Controversial radio host Neil Prendeville moves stations in six figure move
Rival Cork radio station, Red FM, confirms that Mr Prendeville is making the switch to it
CONTROVERSIAL talk show presenter Neil Prendeville has quit his job at Cork 96fm for a big money move at Red FM.
The radio presenter shot to notoriety four years ago following a humiliating episode when he exposed himself and masturbated on board an Aer Lingus flight.
Staff at the Cork radio station were informed by email at close of business yesterday evening that Mr Prendeville would no longer be working with them.
They were told that contract discussions which had been ongoing had “failed to reach agreement” and that he was leaving.
Sources last night said Mr Prendeville had not been asked to work out any notice and that fellow dj, PJ Coogan - who had filled in for the outspoken host on previous occasions while he was on holidays - has been drafted in as a temporary replacement for the popular morning show which averages around 100,000 listeners.
CEO of Cork 96FM, Kieran McGeary is currently away on holidays.
Speculation mounted last night that Mr Prendeville may be considering a career move to television with UTV setting up a new station next year.
Rival Cork radio station, Red FM, tweeted that Mr Prendeville was making the switch to it.
Radio DJ KC who is also joining Red FM from national station Today FM tweeted this evening: "Neil Prendeville to leave @Corks96FM and join @CorksRedFM I'm really looking forward to this. We start on March 31"
It is understood that Mr Prendeville had taken “a massive cut” in his salary following his high-profile incident in 2010 when he was witnessed masturbating on board a flight.
Mr Prendeville afterwards explained that he had consumed painkillers and alcohol throughout the day before boarding the flight and said he remembered nothing of the events.
After being off air for some time afterwards, he wept during an apology to his listeners on his return and explained that alcohol had been the root of the situation.
At that time, Mr Prendeville said he had been punished enough - though admitted not everyone would agree - and said that “humanity took a backseat” in the tabloid coverage of the allegations and their focus on his family.
He claimed his children had been targeted by journalists.

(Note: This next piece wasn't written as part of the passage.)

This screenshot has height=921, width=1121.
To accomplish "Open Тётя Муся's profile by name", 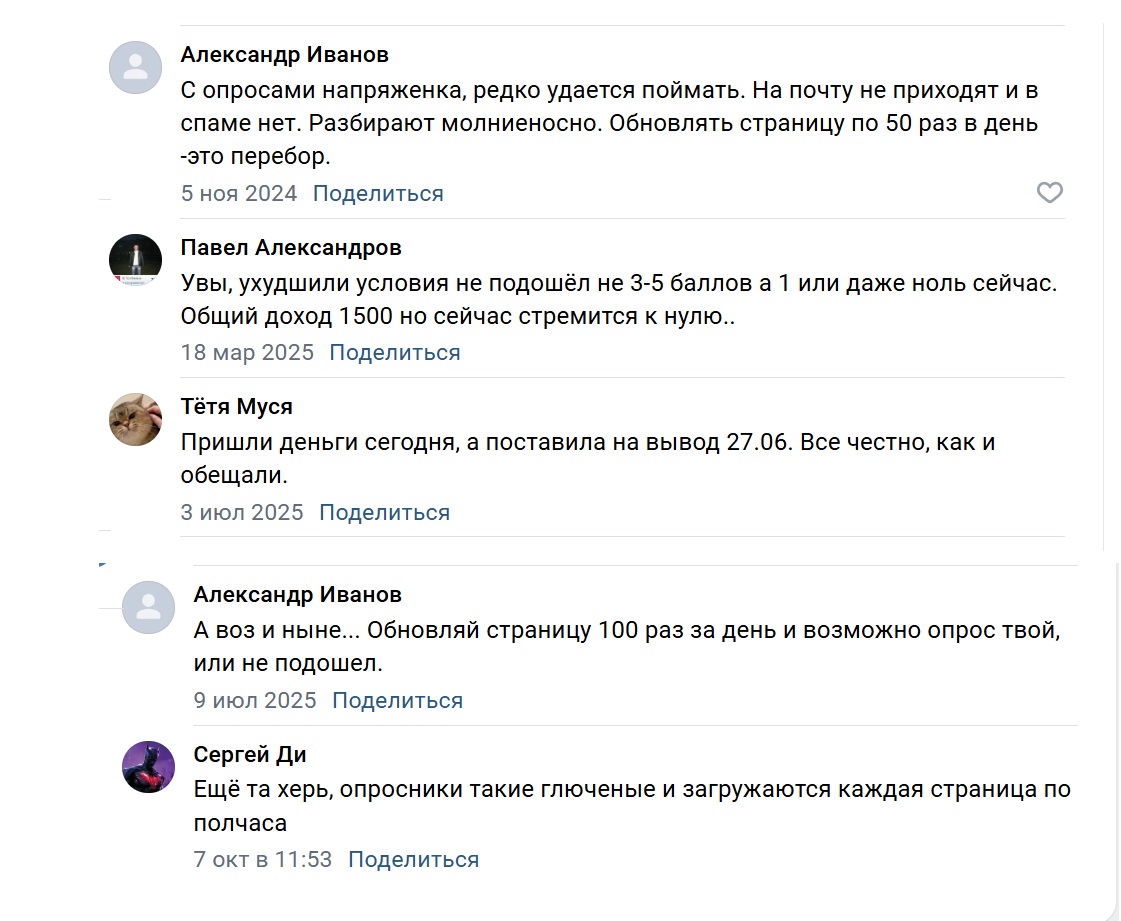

Asked how he would have covered that story if it had happened to somebody else, Mr Prendeville said he would treat it differently than he would have and would not persecute that person's family, whatever about hounding the individual.
“All I can do is apologise and ask for a chance,” he said then, adding that he had become a more reflective person with a different outlook on life in the wake of the controversy.
Mr Prendeville's former colleague PJ Coogan told the Irish Independent that he was “shocked and surprised” at Mr Prendeville's departure, saying they had been “colleagues for 25 years and friends for longer.”
“I wish him every success in whatever venture he goes for,” he said, adding that he was not in a position to comment any further on the incident.